• **Document extract**

####

But Altnether pushed onward. He lists off a litany of tedious grunt work he would do, from chopping, washing, cleaning the walk-in, and more. “You have to start at the bottom,” he says. “I just wanted a chance. If you work hard, everyone else is going to see it.”

It paid off. One night, a line cook got sick and had to go home, so Altnether wound up taking over the station for the evening. “After that, I just kept moving up.” He was assigned to prepare salads and cold appetizers, then hot appetizers, then meat. Within a year, he became the Sous-chef of Niche, and eventually the Chef de Cuisine, which allowed him to create the menu, together with Craft.

Craft himself worked his way up in a similar fashion. In a May 2013 article from STL Today, he says, “’I was washing dishes at night and cars in the morning,’…‘I got very lucky because they let me cook at the place where I was washing dishes. After that, I moved on to work with the best chefs I could find.’”

Perhaps it’s part of the personality type that is successful in the restaurant industry, but Altnether’s discipline and work ethic in place of conceit, particularly for someone who has achieved that kind of success at such a young age, is unexpected. His multiple families must keep him grounded. I can’t find a shred of arrogance, conscious or subconscious, even if I look really hard for it. “I think that everyone works just as hard as I do…it’s a huge team effort around here.”

####

• **Work to complete**
A - Please reproduce the portion of the chef profile that runs from "But Altnether pushed" down to "together with Craft.".
B - In order, list everything the chef profile says Altnether was assigned to prepare as he moved up.

• **Given information**
####

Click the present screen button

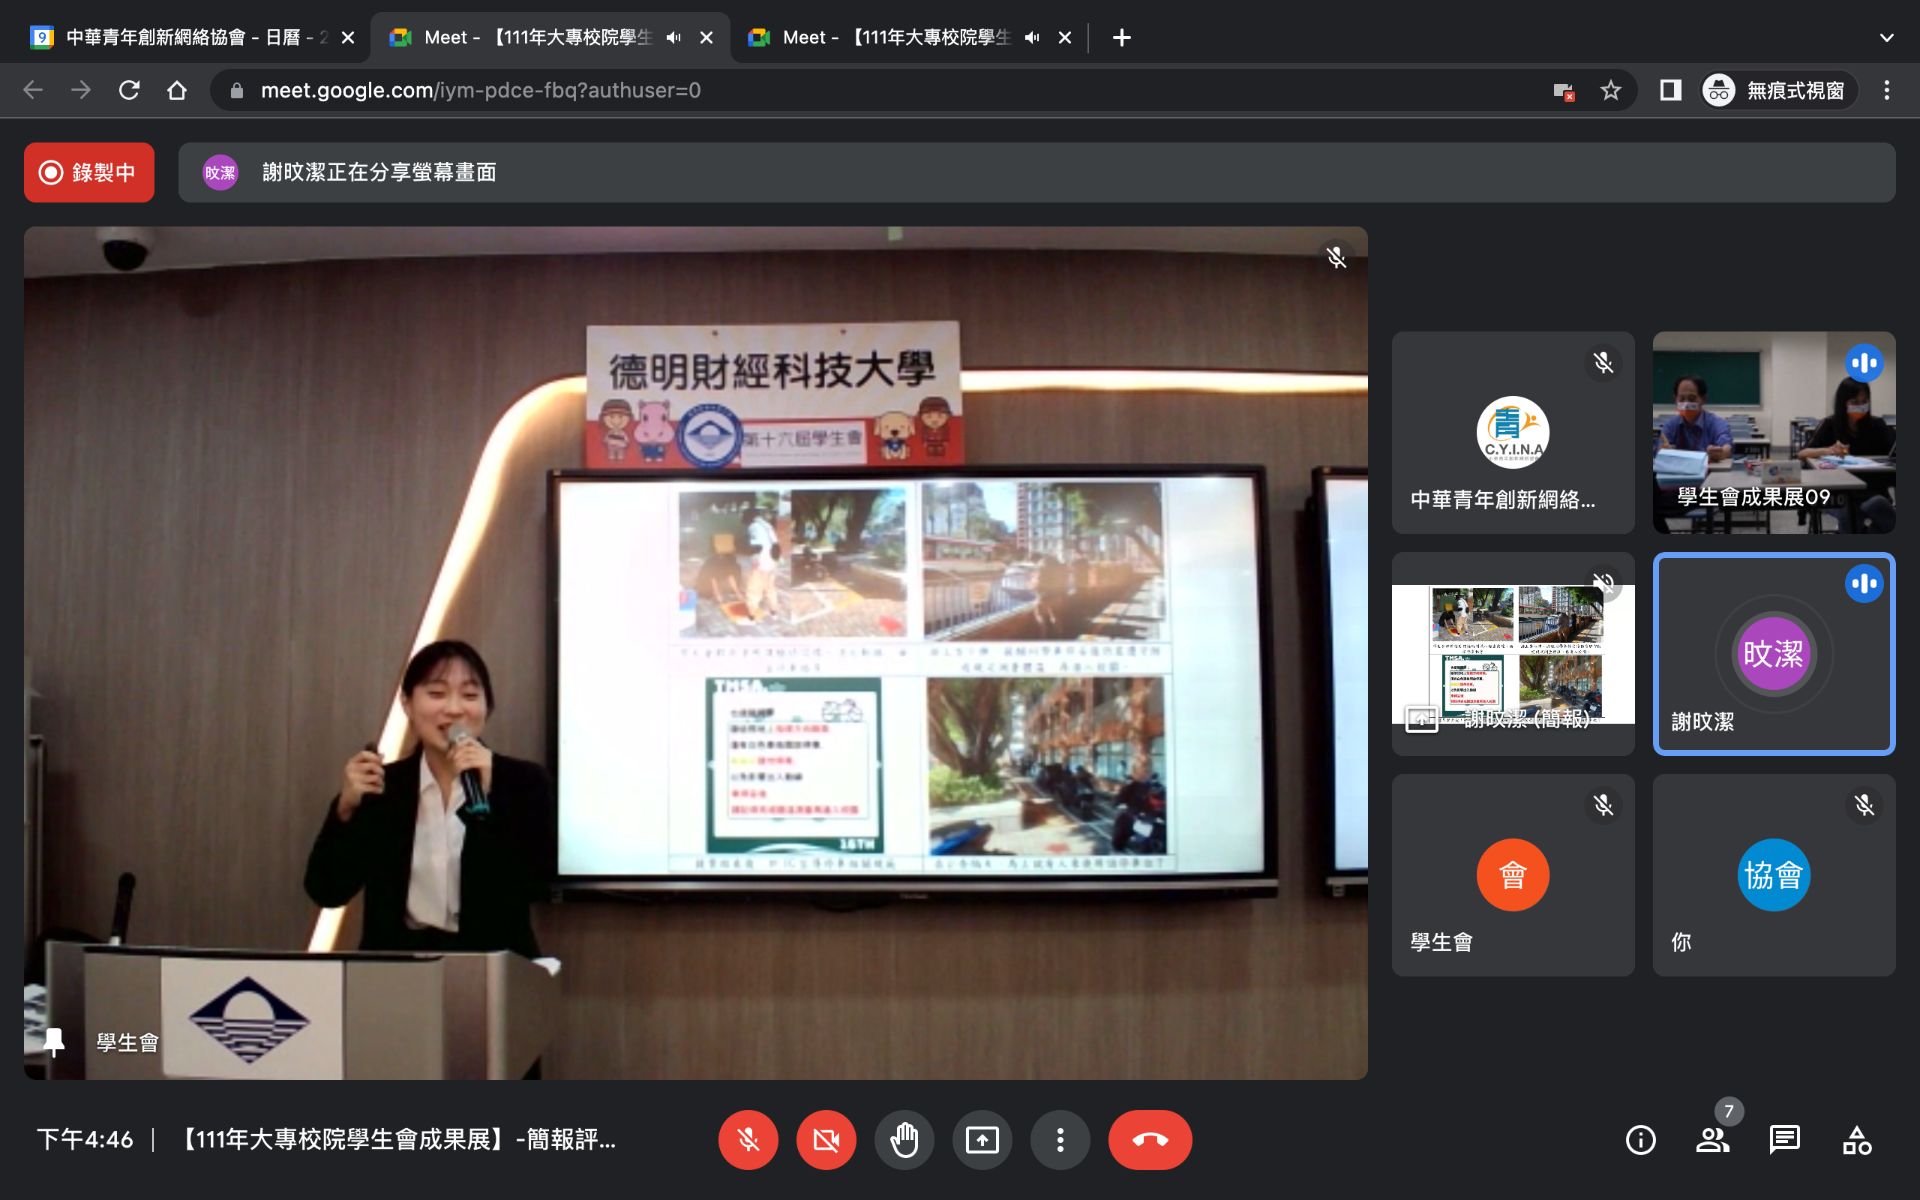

####

• **Answers given**
A -
But Altnether pushed onward. He lists off a litany of tedious grunt work he would do, from chopping, washing, cleaning the walk-in, and more. “You have to start at the bottom,” he says. “I just wanted a chance. If you work hard, everyone else is going to see it.”

It paid off. One night, a line cook got sick and had to go home, so Altnether wound up taking over the station for the evening. “After that, I just kept moving up.” He was assigned to prepare salads and cold appetizers, then hot appetizers, then meat. Within a year, he became the Sous-chef of Niche, and eventually the Chef de Cuisine, which allowed him to create the menu, together with Craft.

B -
1. Salads
2. Cold appetizers
3. Hot appetizers
4. Meat